BGU Ph.D. student Ben Nassi, member of the Cyber Security Research Center

“Any sound in the room can be recovered from the room with no requirement to hack anything and no device in the room,” says Ben Nassi, lead author and a Ph.D. student in BGU’s Department of Software and Information Systems Engineering  and member of BGU’s Cyber Security Research Center, who developed the technique with fellow researchers Yaron Pirutin and Boris Zadov.

They plan to present their findings at the Black Hat security conference in August. “You just need line of sight to a hanging bulb, and this is it,” says Nassi.

In their experiments, researchers placed a series of telescopes around 80 feet away from a target office’s light bulb, and put each telescope’s eyepiece in front of a Thorlabs PDA100A2 electro-optical sensor.

They then used an analog-to-digital converter to convert the electrical signals from that sensor to digital information.
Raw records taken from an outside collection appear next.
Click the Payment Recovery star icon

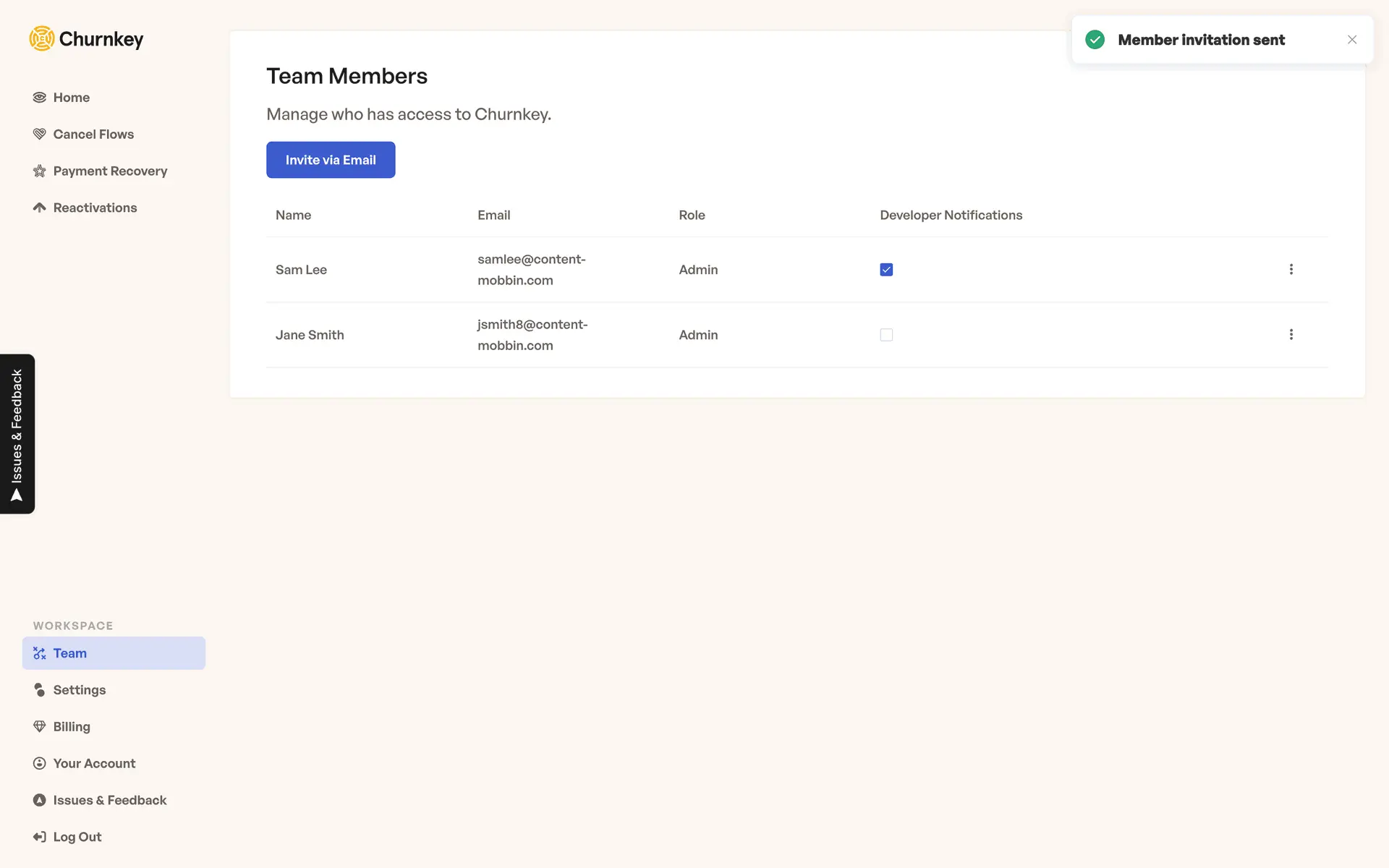(39, 171)
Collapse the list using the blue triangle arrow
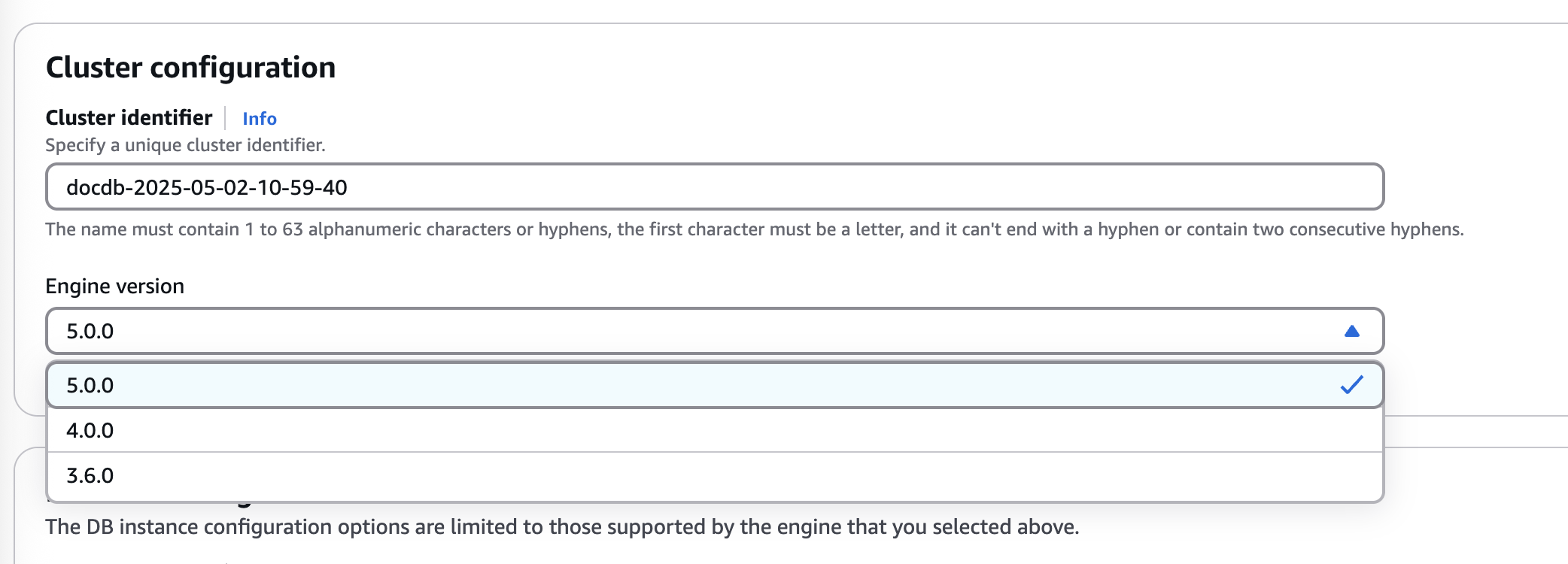Image resolution: width=1568 pixels, height=564 pixels. pos(1352,331)
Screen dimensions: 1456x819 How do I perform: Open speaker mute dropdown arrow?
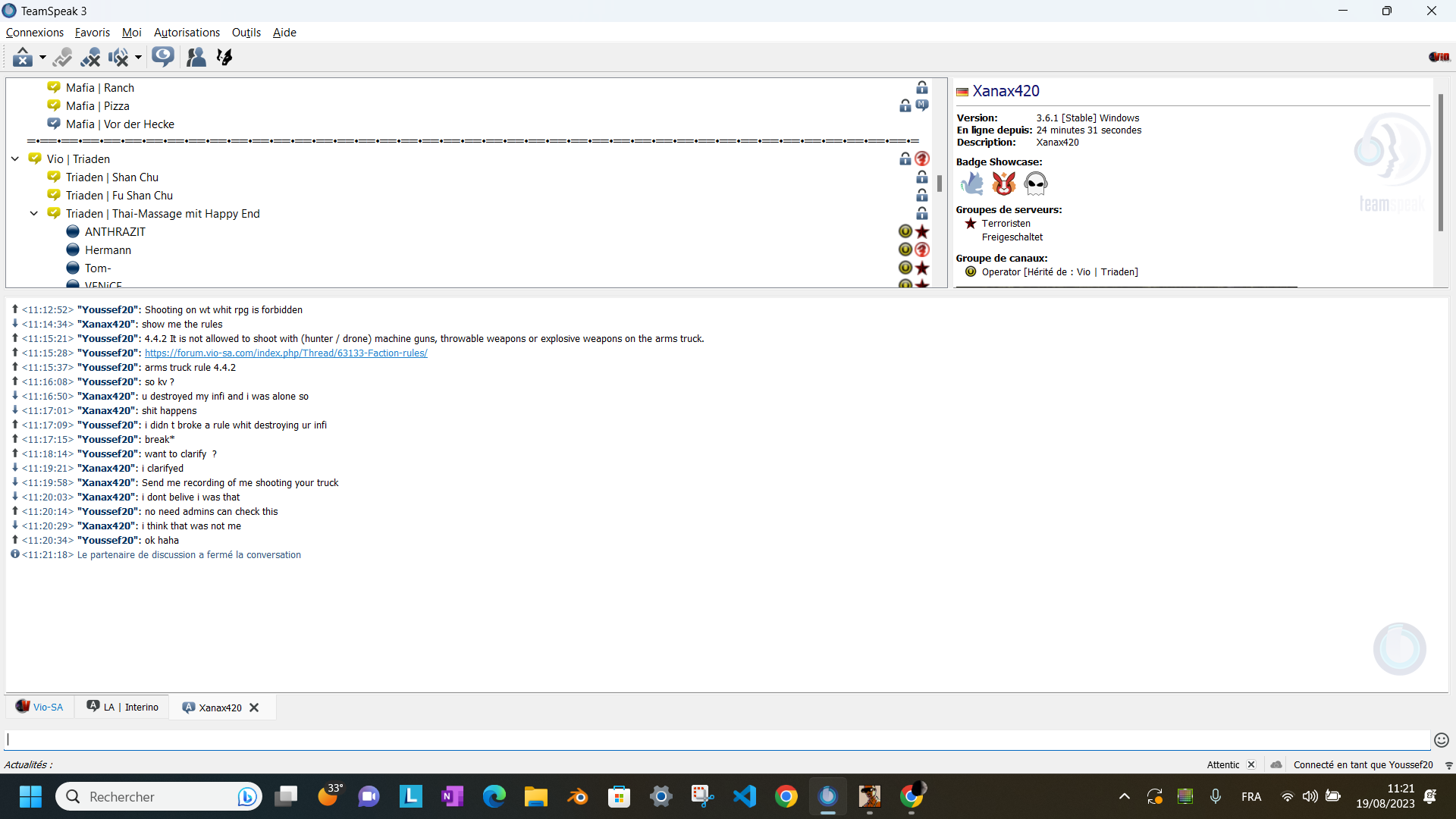(x=138, y=57)
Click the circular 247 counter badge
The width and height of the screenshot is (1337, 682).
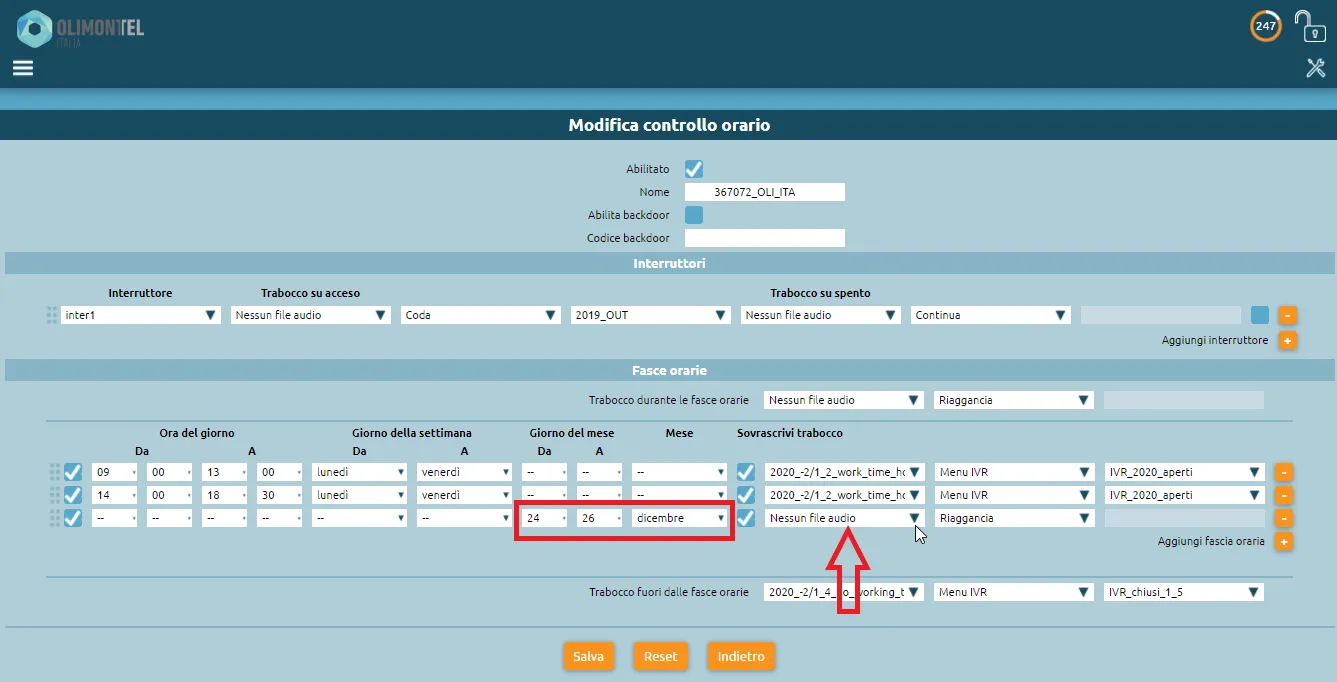pos(1266,26)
While they played music and speech recordings in the faraway room, they fed the information picked up by their set-up to a laptop, which analyzed the readings.
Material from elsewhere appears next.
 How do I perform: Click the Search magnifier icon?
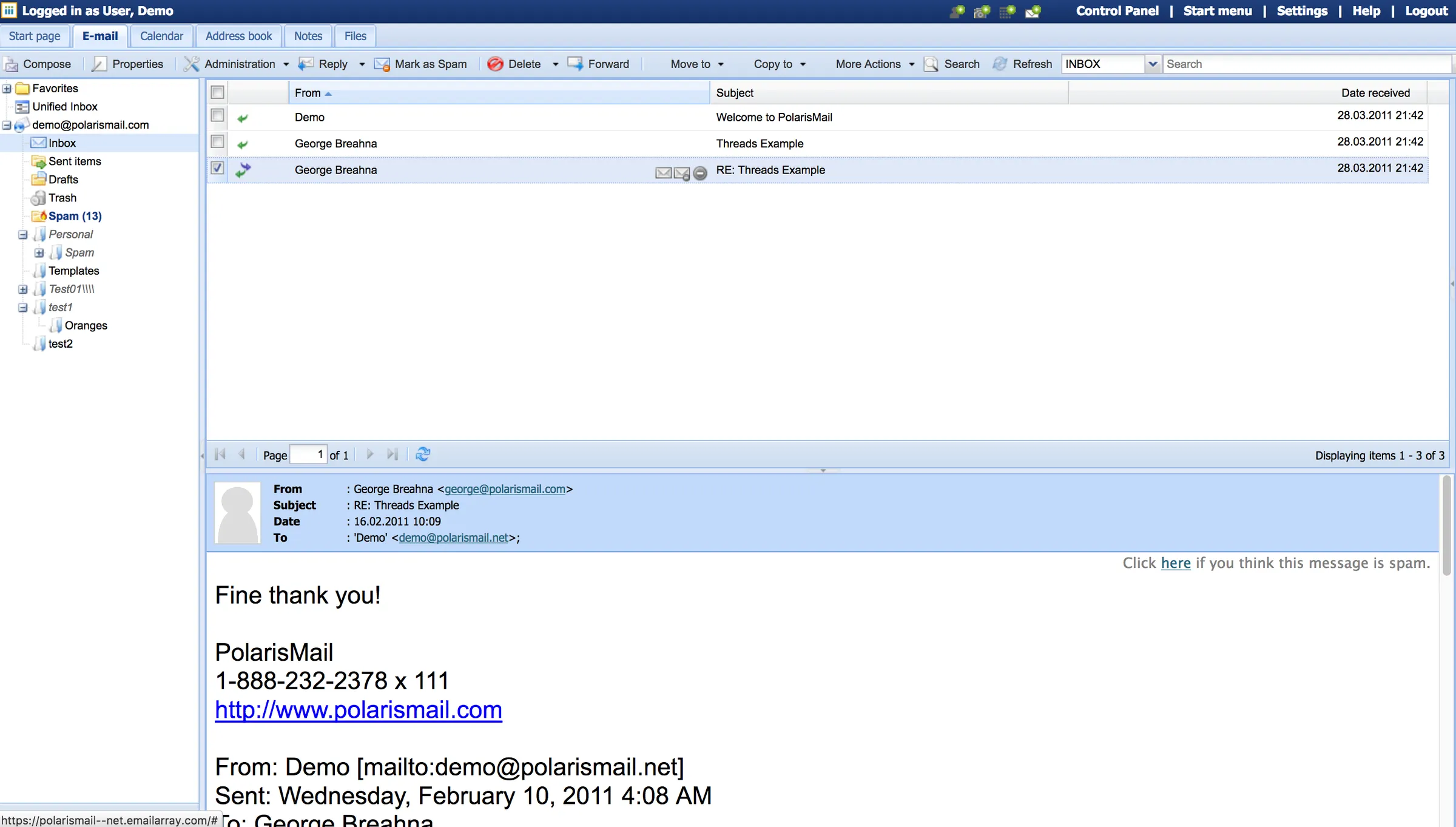(x=931, y=64)
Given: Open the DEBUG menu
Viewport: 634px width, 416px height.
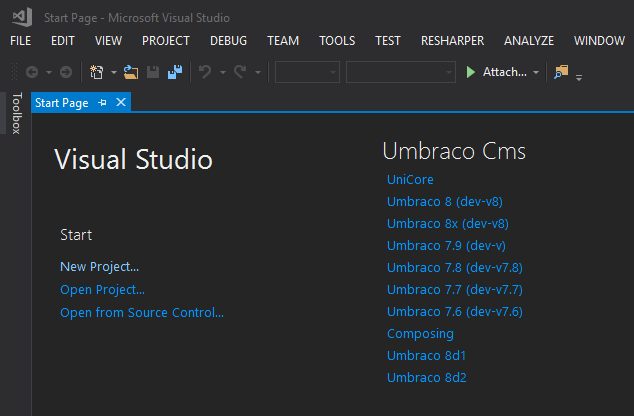Looking at the screenshot, I should (x=228, y=41).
The researchers found that the tiny vibrations of the light bulb in response to sound—movements that they measured at as little as a few hundred microns—registered as measurable changes in the light their sensor picked up through each telescope.

After processing the signal through software to filter out noise, they were able to reconstruct recordings of the sounds inside the room with remarkable fidelity.

They showed, for instance, that they could reproduce an audible snippet of a speech from President Donald Trump well enough for it to be transcribed by Google’s Cloud Speech API.

They also generated a recording of the Beatles’ “Let it Be” clear enough that the name-that-tune app Shazam could instantly recognize it.

The technique nonetheless has some limitations. In their tests, the researchers used a hanging bulb, and it’s not clear if a bulb mounted in a fixed lamp or a ceiling fixture would vibrate enough to derive the same sort of audio signal.

The voice and music recordings they used in their demonstrations were also louder than the average human conversation, with speakers turned to their maximum volume.

But the team points out that they also used a relatively cheap electro-optical sensor and analog-to-digital converter, and could have upgraded to a more expensive one to pick up quieter conversations.

LED bulbs also offer a signal-to-noise ratio that’s about 6.3 times that of an incandescent bulb and 70 times a fluorescent one.

Prof. Yuval Elovici , director of the Cyber Security Research Center and member of BGU’s Department of Software and Information Systems Engineering

The research team, which was advised by BGU’s Prof. Yuval Elovici and Adi Shamir, the co-inventor of the ubiquitous RSA encryption system, isn’t the first to show that unexpected sonic phenomena can enable eavesdropping.

The closest previous technique to lamphone is what MIT, Microsoft and Adobe researchers in 2014 called a “visual microphone”: By analyzing video recorded via telescope of an object in a room that picks up vibrations—a bag of potato chips or a houseplant, for instance—those researchers were able to reconstruct speech and music.

But Nassi points out that the video-based technique, while far more versatile since it doesn’t require a bulb to be visible in the room, requires analysis of the video with software after it’s recorded to convert the subtle vibrations observed in an object into the sounds it picked up.

By contrast, lamphone enables real-time spying. Since the vibrating object is itself a light source, the electro-optical sensor can pick up vibrations in far simpler visual data.

That could make lamphone significantly more practical for use in espionage than previous techniques, says Nassi. “When you actually use it in real time you can respond in real time rather than losing the opportunity,” he says.

The researchers are publishing their findings not to enable spies or law enforcement, but to make clear to those on both sides of surveillance what is possible. “We want to raise the awareness of this kind of attack vector,” says Nassi. “We’re not in the game of providing tools.”